(LEESTEKST)
::::
‘Elke oorlog trekt de wereld scheef. […] En wat doen mensen als de wereld scheeftrekt?’, vraagt de hoofdpersoon uit de nieuwe (jeugd)roman van Els Beerten zich retorisch af. ‘Ze vallen ervan af’. We zijn dan nog maar net vertrokken in De rest van ons leven, waarop het na Beertens matig geslaagde Een mens is genoeg (2014) lang wachten was, maar de sterke, beeldende zinnen klinken veelbelovend. Is Beerten er dan eindelijk in geslaagd haar virtuoze Vlaamse oorlogsroman Allemaal willen we de hemel een waardige opvolger te geven?
Allereerst, anders dan het citaat suggereert, De rest van ons leven is geen oorlogsboek. Veeleer gebruikt Beerten de Eerste en vooral Tweede Wereldoorlog om te tonen hoe iedere geschiedenis onvermijdelijk haar sporen nalaat in de levens van gewone mensen, ‘de onzichtbaren’ die met ontelbaar veel zijn. Dit doet ze bij monde van Fredo Santoro, wiens meeslepende levensverhaal begint als Italië onderduikt in de Eerste Wereldoorlog.
::::
(GEGEVENSBLOK)
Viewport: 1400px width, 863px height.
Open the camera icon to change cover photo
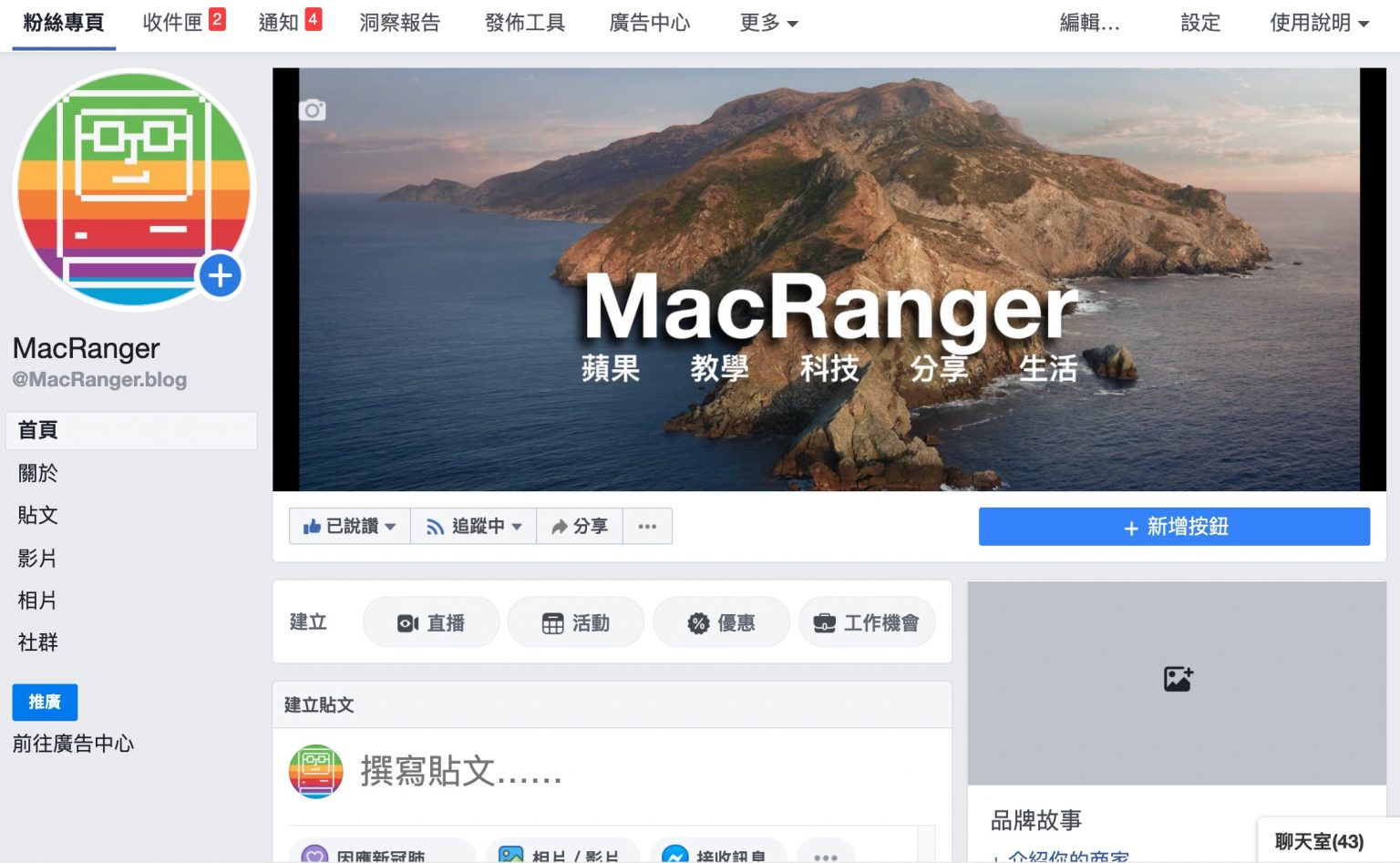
::::
(WERKINSTRUCTIE) In welk jaar verscheen Een mens is genoeg volgens de leestekst? Het materiaal speelt hierbij geen enkele rol.

(JOUW ANTWOORD) In 2014.